TASK BRIEF ->
Would you reproduce all of the entries exactly?

(Collected data)
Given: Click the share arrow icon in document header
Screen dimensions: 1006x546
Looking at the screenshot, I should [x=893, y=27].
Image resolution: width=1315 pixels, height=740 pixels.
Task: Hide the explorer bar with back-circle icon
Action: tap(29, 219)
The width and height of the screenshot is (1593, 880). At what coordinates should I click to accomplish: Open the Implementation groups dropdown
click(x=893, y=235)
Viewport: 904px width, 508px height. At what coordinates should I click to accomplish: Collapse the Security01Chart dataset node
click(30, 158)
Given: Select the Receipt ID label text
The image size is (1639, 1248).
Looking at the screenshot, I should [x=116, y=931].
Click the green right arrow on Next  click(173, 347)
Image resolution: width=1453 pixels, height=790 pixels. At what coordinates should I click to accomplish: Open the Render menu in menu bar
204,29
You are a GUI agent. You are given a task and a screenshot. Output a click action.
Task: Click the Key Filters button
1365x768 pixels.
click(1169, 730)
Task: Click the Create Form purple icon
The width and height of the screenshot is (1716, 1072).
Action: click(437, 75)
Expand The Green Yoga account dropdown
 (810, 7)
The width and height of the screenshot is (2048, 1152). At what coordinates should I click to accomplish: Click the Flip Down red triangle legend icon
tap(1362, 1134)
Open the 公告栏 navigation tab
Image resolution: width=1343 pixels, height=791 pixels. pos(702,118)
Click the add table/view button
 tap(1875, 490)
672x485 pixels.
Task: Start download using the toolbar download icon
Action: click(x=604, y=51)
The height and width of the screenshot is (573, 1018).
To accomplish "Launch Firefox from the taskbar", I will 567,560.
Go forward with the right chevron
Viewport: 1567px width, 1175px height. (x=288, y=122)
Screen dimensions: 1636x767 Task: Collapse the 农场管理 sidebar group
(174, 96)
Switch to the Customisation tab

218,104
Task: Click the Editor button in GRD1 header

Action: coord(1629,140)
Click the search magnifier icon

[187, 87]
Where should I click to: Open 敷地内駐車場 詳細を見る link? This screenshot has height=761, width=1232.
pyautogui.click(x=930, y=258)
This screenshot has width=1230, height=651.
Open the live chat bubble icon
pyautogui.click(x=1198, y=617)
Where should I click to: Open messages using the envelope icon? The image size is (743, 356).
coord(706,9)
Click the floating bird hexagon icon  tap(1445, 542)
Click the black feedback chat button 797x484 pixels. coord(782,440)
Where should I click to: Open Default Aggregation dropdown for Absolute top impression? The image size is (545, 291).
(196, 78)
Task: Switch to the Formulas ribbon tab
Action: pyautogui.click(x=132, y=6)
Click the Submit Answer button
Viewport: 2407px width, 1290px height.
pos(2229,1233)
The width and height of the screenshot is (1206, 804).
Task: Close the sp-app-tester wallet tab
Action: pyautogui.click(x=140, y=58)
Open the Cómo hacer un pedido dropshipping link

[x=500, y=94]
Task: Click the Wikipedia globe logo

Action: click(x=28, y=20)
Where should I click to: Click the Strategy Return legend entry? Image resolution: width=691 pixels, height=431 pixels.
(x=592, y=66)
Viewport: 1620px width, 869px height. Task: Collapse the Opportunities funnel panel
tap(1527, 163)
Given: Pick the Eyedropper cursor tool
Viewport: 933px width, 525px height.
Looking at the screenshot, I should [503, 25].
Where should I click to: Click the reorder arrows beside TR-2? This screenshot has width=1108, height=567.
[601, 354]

RESPONSE TO THIS TASK ->
Given: Click the share arrow icon in document header
Screen dimensions: 1006x546
Looking at the screenshot, I should [x=893, y=27].
Image resolution: width=1315 pixels, height=740 pixels.
Task: Hide the explorer bar with back-circle icon
Action: tap(29, 219)
The width and height of the screenshot is (1593, 880). At what coordinates should I click to accomplish: Open the Implementation groups dropdown
click(x=893, y=235)
Viewport: 904px width, 508px height. At what coordinates should I click to accomplish: Collapse the Security01Chart dataset node
click(30, 158)
Given: Select the Receipt ID label text
The image size is (1639, 1248).
Looking at the screenshot, I should [x=116, y=931].
Click the green right arrow on Next  click(173, 347)
Image resolution: width=1453 pixels, height=790 pixels. At what coordinates should I click to accomplish: Open the Render menu in menu bar
204,29
You are a GUI agent. You are given a task and a screenshot. Output a click action.
Task: Click the Key Filters button
1365x768 pixels.
click(1169, 730)
Task: Click the Create Form purple icon
The width and height of the screenshot is (1716, 1072).
Action: click(437, 75)
Expand The Green Yoga account dropdown
 (810, 7)
The width and height of the screenshot is (2048, 1152). At what coordinates should I click to accomplish: Click the Flip Down red triangle legend icon
tap(1362, 1134)
Open the 公告栏 navigation tab
Image resolution: width=1343 pixels, height=791 pixels. pos(702,118)
Click the add table/view button
 tap(1875, 490)
672x485 pixels.
Task: Start download using the toolbar download icon
Action: click(x=604, y=51)
The height and width of the screenshot is (573, 1018).
To accomplish "Launch Firefox from the taskbar", I will 567,560.
Go forward with the right chevron
Viewport: 1567px width, 1175px height. (x=288, y=122)
Screen dimensions: 1636x767 Task: Collapse the 农场管理 sidebar group
(174, 96)
Switch to the Customisation tab

218,104
Task: Click the Editor button in GRD1 header

Action: coord(1629,140)
Click the search magnifier icon

[187, 87]
Where should I click to: Open 敷地内駐車場 詳細を見る link? This screenshot has height=761, width=1232.
pyautogui.click(x=930, y=258)
This screenshot has width=1230, height=651.
Open the live chat bubble icon
pyautogui.click(x=1198, y=617)
Where should I click to: Open messages using the envelope icon? The image size is (743, 356).
coord(706,9)
Click the floating bird hexagon icon  tap(1445, 542)
Click the black feedback chat button 797x484 pixels. coord(782,440)
Where should I click to: Open Default Aggregation dropdown for Absolute top impression? The image size is (545, 291).
(196, 78)
Task: Switch to the Formulas ribbon tab
Action: pyautogui.click(x=132, y=6)
Click the Submit Answer button
Viewport: 2407px width, 1290px height.
pos(2229,1233)
The width and height of the screenshot is (1206, 804).
Task: Close the sp-app-tester wallet tab
Action: pyautogui.click(x=140, y=58)
Open the Cómo hacer un pedido dropshipping link

[x=500, y=94]
Task: Click the Wikipedia globe logo

Action: click(x=28, y=20)
Where should I click to: Click the Strategy Return legend entry? Image resolution: width=691 pixels, height=431 pixels.
(x=592, y=66)
Viewport: 1620px width, 869px height. Task: Collapse the Opportunities funnel panel
tap(1527, 163)
Given: Pick the Eyedropper cursor tool
Viewport: 933px width, 525px height.
Looking at the screenshot, I should [503, 25].
Where should I click to: Click the reorder arrows beside TR-2? This screenshot has width=1108, height=567.
[601, 354]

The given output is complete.